Problem requirements
The expected output is each line in the data below that includes the string "will".

Source material

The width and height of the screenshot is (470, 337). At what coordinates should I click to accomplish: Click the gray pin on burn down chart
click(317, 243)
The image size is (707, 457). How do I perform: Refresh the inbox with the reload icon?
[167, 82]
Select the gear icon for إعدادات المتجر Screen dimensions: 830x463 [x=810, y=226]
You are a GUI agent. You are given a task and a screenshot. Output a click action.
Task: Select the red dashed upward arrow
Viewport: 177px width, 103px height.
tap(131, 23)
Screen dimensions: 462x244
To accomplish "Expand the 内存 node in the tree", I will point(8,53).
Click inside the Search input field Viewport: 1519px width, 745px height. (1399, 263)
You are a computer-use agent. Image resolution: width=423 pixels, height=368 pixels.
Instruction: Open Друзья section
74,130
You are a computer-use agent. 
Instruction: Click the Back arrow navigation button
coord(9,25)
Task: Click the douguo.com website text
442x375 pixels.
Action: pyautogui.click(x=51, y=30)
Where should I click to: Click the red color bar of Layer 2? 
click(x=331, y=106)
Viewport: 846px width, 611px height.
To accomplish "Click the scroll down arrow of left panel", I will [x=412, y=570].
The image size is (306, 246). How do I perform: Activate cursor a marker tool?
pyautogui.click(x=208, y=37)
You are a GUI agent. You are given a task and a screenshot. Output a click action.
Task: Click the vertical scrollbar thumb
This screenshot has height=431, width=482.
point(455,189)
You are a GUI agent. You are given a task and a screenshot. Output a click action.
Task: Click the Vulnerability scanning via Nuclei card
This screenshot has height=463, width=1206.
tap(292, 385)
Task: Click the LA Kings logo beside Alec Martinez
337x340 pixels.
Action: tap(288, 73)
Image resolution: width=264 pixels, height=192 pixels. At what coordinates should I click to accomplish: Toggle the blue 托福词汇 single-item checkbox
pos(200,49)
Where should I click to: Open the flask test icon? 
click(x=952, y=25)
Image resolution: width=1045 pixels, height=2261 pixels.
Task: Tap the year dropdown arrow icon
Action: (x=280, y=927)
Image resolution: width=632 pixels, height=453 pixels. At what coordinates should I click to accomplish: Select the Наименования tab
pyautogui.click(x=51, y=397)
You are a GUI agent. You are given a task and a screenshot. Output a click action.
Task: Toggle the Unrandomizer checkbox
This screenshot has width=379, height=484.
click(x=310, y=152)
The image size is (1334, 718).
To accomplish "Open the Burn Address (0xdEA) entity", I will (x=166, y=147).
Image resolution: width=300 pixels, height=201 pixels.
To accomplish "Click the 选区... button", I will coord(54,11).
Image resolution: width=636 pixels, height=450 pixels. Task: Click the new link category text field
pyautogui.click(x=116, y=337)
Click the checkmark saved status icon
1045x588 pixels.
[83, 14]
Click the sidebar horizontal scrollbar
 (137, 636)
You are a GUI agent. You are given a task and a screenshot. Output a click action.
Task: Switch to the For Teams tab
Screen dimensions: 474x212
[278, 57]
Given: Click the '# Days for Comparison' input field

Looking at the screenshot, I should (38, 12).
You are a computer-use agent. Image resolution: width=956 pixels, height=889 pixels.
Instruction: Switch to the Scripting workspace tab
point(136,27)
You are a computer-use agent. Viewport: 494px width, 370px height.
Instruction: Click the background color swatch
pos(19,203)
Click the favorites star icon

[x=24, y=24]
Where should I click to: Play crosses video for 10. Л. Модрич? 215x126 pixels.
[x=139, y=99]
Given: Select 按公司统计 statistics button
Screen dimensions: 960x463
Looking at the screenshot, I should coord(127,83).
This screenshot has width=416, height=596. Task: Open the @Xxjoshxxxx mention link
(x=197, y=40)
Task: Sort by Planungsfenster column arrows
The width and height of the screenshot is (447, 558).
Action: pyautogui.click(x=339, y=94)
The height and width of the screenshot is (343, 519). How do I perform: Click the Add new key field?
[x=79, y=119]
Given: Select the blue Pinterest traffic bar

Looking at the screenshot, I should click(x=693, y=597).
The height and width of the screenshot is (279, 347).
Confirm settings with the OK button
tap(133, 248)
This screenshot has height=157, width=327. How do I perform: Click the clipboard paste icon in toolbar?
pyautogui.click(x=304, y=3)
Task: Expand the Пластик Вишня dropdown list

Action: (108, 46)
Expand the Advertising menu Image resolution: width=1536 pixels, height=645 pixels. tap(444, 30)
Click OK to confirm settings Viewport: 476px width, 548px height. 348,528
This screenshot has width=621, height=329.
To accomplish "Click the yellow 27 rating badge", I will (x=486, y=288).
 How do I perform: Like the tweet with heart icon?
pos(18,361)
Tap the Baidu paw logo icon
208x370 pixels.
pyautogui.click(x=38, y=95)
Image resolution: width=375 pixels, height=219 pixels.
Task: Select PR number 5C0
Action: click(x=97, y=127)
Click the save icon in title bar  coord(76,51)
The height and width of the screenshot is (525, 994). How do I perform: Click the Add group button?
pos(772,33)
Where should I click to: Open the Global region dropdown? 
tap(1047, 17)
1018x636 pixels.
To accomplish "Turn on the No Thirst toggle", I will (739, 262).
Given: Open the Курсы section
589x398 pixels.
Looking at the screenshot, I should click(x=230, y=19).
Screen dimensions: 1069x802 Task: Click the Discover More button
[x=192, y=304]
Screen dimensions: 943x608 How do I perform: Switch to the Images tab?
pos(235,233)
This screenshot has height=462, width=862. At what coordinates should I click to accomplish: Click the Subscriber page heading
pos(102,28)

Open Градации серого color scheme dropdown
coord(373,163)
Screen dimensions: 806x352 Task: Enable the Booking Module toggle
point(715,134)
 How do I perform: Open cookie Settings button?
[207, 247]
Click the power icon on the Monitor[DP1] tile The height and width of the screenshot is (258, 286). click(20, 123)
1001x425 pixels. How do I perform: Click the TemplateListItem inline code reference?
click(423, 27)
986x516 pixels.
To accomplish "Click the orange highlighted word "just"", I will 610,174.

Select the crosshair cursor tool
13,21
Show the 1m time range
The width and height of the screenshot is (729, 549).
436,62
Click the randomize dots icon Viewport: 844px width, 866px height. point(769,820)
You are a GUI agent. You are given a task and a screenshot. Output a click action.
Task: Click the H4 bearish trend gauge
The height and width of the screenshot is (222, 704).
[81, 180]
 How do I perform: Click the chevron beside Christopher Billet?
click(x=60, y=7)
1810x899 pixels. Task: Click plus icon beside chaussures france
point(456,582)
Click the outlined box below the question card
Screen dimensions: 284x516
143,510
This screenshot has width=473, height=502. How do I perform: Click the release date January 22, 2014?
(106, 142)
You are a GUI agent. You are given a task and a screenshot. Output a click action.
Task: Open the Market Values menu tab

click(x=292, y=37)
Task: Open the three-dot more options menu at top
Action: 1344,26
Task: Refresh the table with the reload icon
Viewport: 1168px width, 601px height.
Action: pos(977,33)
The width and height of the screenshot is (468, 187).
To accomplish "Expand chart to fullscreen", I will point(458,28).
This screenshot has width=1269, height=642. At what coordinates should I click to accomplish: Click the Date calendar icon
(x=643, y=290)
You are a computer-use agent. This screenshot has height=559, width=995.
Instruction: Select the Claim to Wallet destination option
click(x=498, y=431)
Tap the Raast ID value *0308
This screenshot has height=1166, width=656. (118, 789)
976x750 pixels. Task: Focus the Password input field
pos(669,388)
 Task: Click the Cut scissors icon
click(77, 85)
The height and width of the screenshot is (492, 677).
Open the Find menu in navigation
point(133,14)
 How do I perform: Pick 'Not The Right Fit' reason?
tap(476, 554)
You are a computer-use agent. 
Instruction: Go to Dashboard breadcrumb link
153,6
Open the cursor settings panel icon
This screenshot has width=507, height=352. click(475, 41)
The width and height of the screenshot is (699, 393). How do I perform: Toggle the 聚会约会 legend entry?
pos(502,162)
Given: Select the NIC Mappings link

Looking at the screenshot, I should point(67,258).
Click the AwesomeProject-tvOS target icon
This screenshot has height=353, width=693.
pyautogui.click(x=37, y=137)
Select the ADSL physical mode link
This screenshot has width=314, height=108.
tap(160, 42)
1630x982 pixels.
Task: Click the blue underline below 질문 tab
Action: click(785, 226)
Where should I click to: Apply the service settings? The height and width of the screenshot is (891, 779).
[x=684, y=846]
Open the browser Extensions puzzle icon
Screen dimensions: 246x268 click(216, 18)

Response below
To accomplish "Expand the 内存 node in the tree", I will point(8,53).
To accomplish "Click the scroll down arrow of left panel", I will [x=412, y=570].
To accomplish "Open the Burn Address (0xdEA) entity", I will (x=166, y=147).
To accomplish "Click the 选区... button", I will coord(54,11).
To accomplish "Click the yellow 27 rating badge", I will (x=486, y=288).
To accomplish "Turn on the No Thirst toggle", I will (739, 262).
To accomplish "Click the orange highlighted word "just"", I will 610,174.
To accomplish "Expand chart to fullscreen", I will point(458,28).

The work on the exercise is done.